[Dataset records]
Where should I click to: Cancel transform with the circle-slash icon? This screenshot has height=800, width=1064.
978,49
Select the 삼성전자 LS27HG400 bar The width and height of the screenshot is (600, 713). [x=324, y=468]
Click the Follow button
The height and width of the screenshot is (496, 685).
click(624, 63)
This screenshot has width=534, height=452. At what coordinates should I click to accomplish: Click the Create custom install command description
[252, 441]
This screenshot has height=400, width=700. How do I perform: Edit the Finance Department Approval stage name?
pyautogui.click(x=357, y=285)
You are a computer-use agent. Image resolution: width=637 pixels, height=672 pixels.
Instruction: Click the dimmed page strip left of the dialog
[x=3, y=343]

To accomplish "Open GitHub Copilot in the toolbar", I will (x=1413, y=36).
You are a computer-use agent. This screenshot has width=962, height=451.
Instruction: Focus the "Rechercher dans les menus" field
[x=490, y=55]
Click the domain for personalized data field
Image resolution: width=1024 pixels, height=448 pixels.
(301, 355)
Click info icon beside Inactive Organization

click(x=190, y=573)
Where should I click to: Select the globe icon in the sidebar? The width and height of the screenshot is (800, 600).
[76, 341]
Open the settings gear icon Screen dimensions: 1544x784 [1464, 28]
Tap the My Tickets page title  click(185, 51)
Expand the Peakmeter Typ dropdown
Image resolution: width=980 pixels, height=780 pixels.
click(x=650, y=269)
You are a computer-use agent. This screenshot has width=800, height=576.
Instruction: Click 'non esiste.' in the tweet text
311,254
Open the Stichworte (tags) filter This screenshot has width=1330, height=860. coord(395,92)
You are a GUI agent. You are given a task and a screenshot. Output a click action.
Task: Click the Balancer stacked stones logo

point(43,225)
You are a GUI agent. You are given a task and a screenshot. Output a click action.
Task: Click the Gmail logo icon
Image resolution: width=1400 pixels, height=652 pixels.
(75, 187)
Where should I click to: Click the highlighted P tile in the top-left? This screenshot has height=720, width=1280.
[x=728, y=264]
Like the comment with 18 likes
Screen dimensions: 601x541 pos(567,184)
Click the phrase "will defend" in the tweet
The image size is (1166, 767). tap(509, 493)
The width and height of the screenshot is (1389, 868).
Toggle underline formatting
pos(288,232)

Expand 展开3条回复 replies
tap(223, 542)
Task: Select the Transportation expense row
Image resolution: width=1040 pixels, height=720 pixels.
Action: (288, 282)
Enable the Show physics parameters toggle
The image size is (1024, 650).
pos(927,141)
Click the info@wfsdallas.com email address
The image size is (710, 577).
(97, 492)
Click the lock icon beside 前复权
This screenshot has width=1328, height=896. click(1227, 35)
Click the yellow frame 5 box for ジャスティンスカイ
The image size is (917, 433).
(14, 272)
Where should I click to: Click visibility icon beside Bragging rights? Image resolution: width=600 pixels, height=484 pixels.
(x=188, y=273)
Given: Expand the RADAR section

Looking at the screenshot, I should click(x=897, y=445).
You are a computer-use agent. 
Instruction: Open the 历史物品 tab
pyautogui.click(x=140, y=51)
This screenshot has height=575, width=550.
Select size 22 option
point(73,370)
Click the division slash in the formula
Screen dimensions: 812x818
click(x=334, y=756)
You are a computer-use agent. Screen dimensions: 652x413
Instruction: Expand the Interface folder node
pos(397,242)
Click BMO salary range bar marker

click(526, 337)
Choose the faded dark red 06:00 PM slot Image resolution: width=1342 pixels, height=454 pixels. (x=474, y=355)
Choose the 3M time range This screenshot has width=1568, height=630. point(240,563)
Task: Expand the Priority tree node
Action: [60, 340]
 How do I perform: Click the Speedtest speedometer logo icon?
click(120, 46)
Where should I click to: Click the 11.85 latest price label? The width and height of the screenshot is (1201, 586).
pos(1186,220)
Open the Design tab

*PROBLEM DESCRIPTION:* Return what is listed above, exactly and completely.

*WORKED SOLUTION:*
Where should I click to: Cancel transform with the circle-slash icon? This screenshot has height=800, width=1064.
978,49
Select the 삼성전자 LS27HG400 bar The width and height of the screenshot is (600, 713). [x=324, y=468]
Click the Follow button
The height and width of the screenshot is (496, 685).
click(624, 63)
This screenshot has width=534, height=452. At what coordinates should I click to accomplish: Click the Create custom install command description
[252, 441]
This screenshot has height=400, width=700. How do I perform: Edit the Finance Department Approval stage name?
pyautogui.click(x=357, y=285)
You are a computer-use agent. Image resolution: width=637 pixels, height=672 pixels.
Instruction: Click the dimmed page strip left of the dialog
[x=3, y=343]

To accomplish "Open GitHub Copilot in the toolbar", I will (x=1413, y=36).
You are a computer-use agent. This screenshot has width=962, height=451.
Instruction: Focus the "Rechercher dans les menus" field
[x=490, y=55]
Click the domain for personalized data field
Image resolution: width=1024 pixels, height=448 pixels.
(301, 355)
Click info icon beside Inactive Organization

click(x=190, y=573)
Where should I click to: Select the globe icon in the sidebar? The width and height of the screenshot is (800, 600).
[76, 341]
Open the settings gear icon Screen dimensions: 1544x784 [1464, 28]
Tap the My Tickets page title  click(185, 51)
Expand the Peakmeter Typ dropdown
Image resolution: width=980 pixels, height=780 pixels.
click(x=650, y=269)
You are a computer-use agent. This screenshot has width=800, height=576.
Instruction: Click 'non esiste.' in the tweet text
311,254
Open the Stichworte (tags) filter This screenshot has width=1330, height=860. coord(395,92)
You are a GUI agent. You are given a task and a screenshot. Output a click action.
Task: Click the Balancer stacked stones logo

point(43,225)
You are a GUI agent. You are given a task and a screenshot. Output a click action.
Task: Click the Gmail logo icon
Image resolution: width=1400 pixels, height=652 pixels.
(75, 187)
Where should I click to: Click the highlighted P tile in the top-left? This screenshot has height=720, width=1280.
[x=728, y=264]
Like the comment with 18 likes
Screen dimensions: 601x541 pos(567,184)
Click the phrase "will defend" in the tweet
The image size is (1166, 767). tap(509, 493)
The width and height of the screenshot is (1389, 868).
Toggle underline formatting
pos(288,232)

Expand 展开3条回复 replies
tap(223, 542)
Task: Select the Transportation expense row
Image resolution: width=1040 pixels, height=720 pixels.
Action: (288, 282)
Enable the Show physics parameters toggle
The image size is (1024, 650).
pos(927,141)
Click the info@wfsdallas.com email address
The image size is (710, 577).
(97, 492)
Click the lock icon beside 前复权
This screenshot has width=1328, height=896. click(1227, 35)
Click the yellow frame 5 box for ジャスティンスカイ
The image size is (917, 433).
(14, 272)
Where should I click to: Click visibility icon beside Bragging rights? Image resolution: width=600 pixels, height=484 pixels.
(x=188, y=273)
Given: Expand the RADAR section

Looking at the screenshot, I should click(x=897, y=445).
You are a computer-use agent. 
Instruction: Open the 历史物品 tab
pyautogui.click(x=140, y=51)
This screenshot has height=575, width=550.
Select size 22 option
point(73,370)
Click the division slash in the formula
Screen dimensions: 812x818
click(x=334, y=756)
You are a computer-use agent. Screen dimensions: 652x413
Instruction: Expand the Interface folder node
pos(397,242)
Click BMO salary range bar marker

click(526, 337)
Choose the faded dark red 06:00 PM slot Image resolution: width=1342 pixels, height=454 pixels. (x=474, y=355)
Choose the 3M time range This screenshot has width=1568, height=630. point(240,563)
Task: Expand the Priority tree node
Action: [60, 340]
 How do I perform: Click the Speedtest speedometer logo icon?
click(120, 46)
Where should I click to: Click the 11.85 latest price label? The width and height of the screenshot is (1201, 586).
pos(1186,220)
Open the Design tab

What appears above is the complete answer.